Thursday, June 7, 2012

Lucky

You are lucky that you just got the cancer with the 70% survival rate; you could have gotten the one with just the 10% survival rate.


What an awful thing to say to someone who has cancer? The only thing that would be worse is speculating out loud why you have the first cancer in the first place. If no medical reason could be figured out, well maybe a karma reason. People get what they deserve, right?

No one has really said this to me per se. People have recounted all those they knew who had breast cancer and survived with the message You should too! And I was told repeatedly, Don't worry! Easy for them to say, they aren't facing a 30% chance of death in the the next 5 years.
But I have survived though the five years aren't up. Most of the bad stuff happens earlier so I am thinking my chances are fairly good. Cancer isn't my biggest worry.

 I am lucky.

Early on my blog was sort of like an on line pity party. I was very upset with having to deal with BC especially TNBC. I remember writing that those who are estrogen positive are lucky because their survival rates are so much higher and their treatment wasn't initially so horrible. I think I erased this once someone with estrogen positive BC reminded me that was a very poor choice of words. And I probably have more readers who have had ER+ than ER-. No one with cancer feels especially lucky even if it could be worse.

One thing I fortunately do not have to deal with is blocking the little bit of estrogen my body still produces. Not only are these estrogen blockers very expensive, they are chock full of nasty side effects. Post-menopausal women are told that they should take aromatase inhibitors, which prevent estrogen from being formed but for some reason cause crippling joint pain. Tamoxifen causes less joint pain but its side effects are more insidious. It acts as an estrogen antagonist in breast tissue but as an agonist in uterine tissue. It is not clear if it actually can cause uterine cancer but it does encourage it to grow faster if it is there. It can also cause blood clots leading to strokes. So women are left doing their own cost benefit analysis. Their physicians can give them the chances that their cancer will come back minus the drug  and the chances that the side effects will be deadly. Most of the time, the drug presumably has more benefits than risks but the pain and other uncomfortable side effects usually aren't part of the equation.
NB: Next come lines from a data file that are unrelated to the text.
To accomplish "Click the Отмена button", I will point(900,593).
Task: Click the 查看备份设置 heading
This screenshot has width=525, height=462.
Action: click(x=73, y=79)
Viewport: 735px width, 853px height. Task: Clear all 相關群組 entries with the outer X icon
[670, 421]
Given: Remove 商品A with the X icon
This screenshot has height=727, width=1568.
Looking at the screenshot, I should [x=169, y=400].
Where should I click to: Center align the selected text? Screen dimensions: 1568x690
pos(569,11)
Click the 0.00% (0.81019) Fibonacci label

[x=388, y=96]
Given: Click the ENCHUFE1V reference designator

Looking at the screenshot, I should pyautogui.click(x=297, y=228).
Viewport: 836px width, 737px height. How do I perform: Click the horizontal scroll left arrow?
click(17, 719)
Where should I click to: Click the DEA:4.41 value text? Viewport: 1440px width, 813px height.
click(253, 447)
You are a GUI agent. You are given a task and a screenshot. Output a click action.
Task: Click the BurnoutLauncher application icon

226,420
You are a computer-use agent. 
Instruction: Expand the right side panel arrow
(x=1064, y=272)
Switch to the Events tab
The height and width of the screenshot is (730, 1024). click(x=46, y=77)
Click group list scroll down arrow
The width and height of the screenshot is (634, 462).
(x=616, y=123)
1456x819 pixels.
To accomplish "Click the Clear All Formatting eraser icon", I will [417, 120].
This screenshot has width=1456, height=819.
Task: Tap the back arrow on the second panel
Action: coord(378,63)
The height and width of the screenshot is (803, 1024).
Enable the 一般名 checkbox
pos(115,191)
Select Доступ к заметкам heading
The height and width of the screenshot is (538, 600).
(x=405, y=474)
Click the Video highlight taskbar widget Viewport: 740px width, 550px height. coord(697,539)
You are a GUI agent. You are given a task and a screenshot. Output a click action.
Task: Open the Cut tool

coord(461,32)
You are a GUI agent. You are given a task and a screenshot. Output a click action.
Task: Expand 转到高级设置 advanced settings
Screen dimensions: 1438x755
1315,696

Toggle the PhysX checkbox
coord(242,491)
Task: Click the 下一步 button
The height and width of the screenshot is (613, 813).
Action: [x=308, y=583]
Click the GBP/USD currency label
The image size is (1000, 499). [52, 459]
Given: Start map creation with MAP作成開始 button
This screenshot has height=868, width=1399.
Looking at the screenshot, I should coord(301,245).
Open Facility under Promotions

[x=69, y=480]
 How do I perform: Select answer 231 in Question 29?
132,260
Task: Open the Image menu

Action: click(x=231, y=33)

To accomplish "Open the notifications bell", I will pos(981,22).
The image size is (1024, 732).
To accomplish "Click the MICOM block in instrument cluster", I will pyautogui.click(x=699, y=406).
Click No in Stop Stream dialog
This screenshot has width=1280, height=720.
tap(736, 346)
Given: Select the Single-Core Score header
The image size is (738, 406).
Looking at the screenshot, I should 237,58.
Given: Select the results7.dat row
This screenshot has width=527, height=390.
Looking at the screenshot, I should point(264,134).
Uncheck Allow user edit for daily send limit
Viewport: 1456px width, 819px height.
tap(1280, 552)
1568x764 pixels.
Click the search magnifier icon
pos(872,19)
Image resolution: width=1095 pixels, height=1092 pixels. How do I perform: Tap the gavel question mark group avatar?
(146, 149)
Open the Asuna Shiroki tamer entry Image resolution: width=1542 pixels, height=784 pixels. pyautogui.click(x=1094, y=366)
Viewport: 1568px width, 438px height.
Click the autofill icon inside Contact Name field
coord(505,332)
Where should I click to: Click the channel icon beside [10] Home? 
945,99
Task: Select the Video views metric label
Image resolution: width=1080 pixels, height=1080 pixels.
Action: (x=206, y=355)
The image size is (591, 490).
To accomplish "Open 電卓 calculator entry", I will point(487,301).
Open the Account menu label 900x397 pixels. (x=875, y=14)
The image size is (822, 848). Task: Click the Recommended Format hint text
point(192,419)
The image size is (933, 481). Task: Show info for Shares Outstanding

One of my readers was told she should take Tamoxifen. As her biopsy samples were not preserved due to some horrible error, she could not be accurately staged and so the benefit of the Tamoxifen could not be accurately calculated. Now she has uterine growths suspicious for cancer. She didn't sign up for that.

New research is emerging that 88% of  ER+ breast cancers are also fed by androgens. Blocking the androgens gives the same survival as blocking the estrogens with hopefully less side effects (and a positive side effect, no extra hairs). 25% of TNBC is sensitive to androgens so for those 'lucky' women, antiandrogens could help survival. Do they test routinely for androgen sensitivity? Not yet but maybe they should.

Another friend was not told that the high dose steroids she was told to take could lead to osteonecrosis. Although both hips have damage, one hurts so badly, she can barely move. They both now need replacing.

Yesterday was spent with grandchildren: Maya in the morning and Shanna's kids in the afternoon. I was able to get down to the Farmer's Market very early to buy supplies for my container gardens. Alas no giant phlox!!! So my patio is gradually shaping up with my 3 new containers. The excess plants flank the ground around the patio. I also bought a e angel wing begonia with its huge feathery red flowers. It doesn't like sun and mostly what I have is sun. I am hoping it will survive.
Today I biked and ran. In the next few days, it will be too hot to run far.